On August 29, Mali’s military head of state Assimi Goita signed the law, which doubles the stake the authorities can acquire to 20% and sets aside an additional 5% of shares for “national investors.” The authorities had already said the updated law won’t apply to the established gold operations that have long dominated the country’s mining industry – such as Barrick Gold Corp.’s Loulo-Gounkoto and B2Gold’s Fekola assets.
Mali’s National Directorate of Geology and Mines has confirmed that Kodal’s license to mine the Bougouni lithium project will be “administered in accordance” with the terms of the previous law, the firm said in a statement Friday.
The boom in lithium, a key battery metal, has kick-started a race for deposits.
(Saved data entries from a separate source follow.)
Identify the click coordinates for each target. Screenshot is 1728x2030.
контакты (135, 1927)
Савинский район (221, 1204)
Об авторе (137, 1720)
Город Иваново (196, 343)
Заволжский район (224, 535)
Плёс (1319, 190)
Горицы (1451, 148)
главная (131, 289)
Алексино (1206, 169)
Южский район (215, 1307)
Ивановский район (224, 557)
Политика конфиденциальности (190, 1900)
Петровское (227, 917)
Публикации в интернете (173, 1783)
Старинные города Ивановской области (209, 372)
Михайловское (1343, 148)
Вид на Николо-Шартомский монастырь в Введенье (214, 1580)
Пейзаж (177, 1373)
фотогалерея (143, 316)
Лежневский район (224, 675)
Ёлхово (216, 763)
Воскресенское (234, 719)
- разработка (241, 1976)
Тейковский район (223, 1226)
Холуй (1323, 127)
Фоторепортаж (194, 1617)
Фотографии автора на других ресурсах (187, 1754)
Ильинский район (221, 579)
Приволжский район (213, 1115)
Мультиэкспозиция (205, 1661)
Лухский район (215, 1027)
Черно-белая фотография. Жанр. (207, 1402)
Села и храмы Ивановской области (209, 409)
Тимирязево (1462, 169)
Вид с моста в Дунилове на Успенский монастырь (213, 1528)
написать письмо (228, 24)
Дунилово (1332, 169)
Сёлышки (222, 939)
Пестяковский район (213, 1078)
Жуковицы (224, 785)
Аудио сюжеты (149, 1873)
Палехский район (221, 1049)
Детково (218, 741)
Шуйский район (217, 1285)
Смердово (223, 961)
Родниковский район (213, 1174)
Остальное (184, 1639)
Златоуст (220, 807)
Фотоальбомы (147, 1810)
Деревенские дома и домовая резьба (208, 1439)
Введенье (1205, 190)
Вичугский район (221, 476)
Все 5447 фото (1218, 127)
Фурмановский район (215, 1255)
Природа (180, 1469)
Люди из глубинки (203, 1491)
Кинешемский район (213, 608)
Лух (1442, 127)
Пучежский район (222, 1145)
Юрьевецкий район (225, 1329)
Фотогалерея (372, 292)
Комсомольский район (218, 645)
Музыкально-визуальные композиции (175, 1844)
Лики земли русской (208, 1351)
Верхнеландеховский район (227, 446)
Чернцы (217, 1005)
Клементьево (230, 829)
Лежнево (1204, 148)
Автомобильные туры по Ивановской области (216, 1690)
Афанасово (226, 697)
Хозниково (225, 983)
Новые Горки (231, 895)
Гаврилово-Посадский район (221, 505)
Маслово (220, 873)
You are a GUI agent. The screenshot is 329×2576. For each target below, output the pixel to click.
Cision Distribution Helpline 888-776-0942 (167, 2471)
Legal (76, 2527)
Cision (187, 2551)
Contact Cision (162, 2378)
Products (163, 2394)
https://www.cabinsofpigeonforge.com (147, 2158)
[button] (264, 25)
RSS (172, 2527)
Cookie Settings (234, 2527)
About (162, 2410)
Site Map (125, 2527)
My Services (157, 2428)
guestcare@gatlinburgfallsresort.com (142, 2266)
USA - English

Mining heavyweights, battery manufacturers and automakers from Rio Tinto Plc to Tesla Inc. are chasing deals as they look to secure future supplies.
Kodal is vying with Australia’s Leo Lithium Ltd. to bring Mali’s first lithium mine to production. Kodal was awarded its license in late 2021, while Leo Lithium was given the right to develop the Goulamina asset in August 2019.
Mali has been beset by instability since a jihadist insurgency began in 2012, and has experienced two military coups over the past three years. Since the last army takeover in 2021, the junta has ordered the departure of a 13 000-strong United Nations force and allowed hundreds of personnel from Russia’s Wagner mercenary group to help combat the Islamist militants.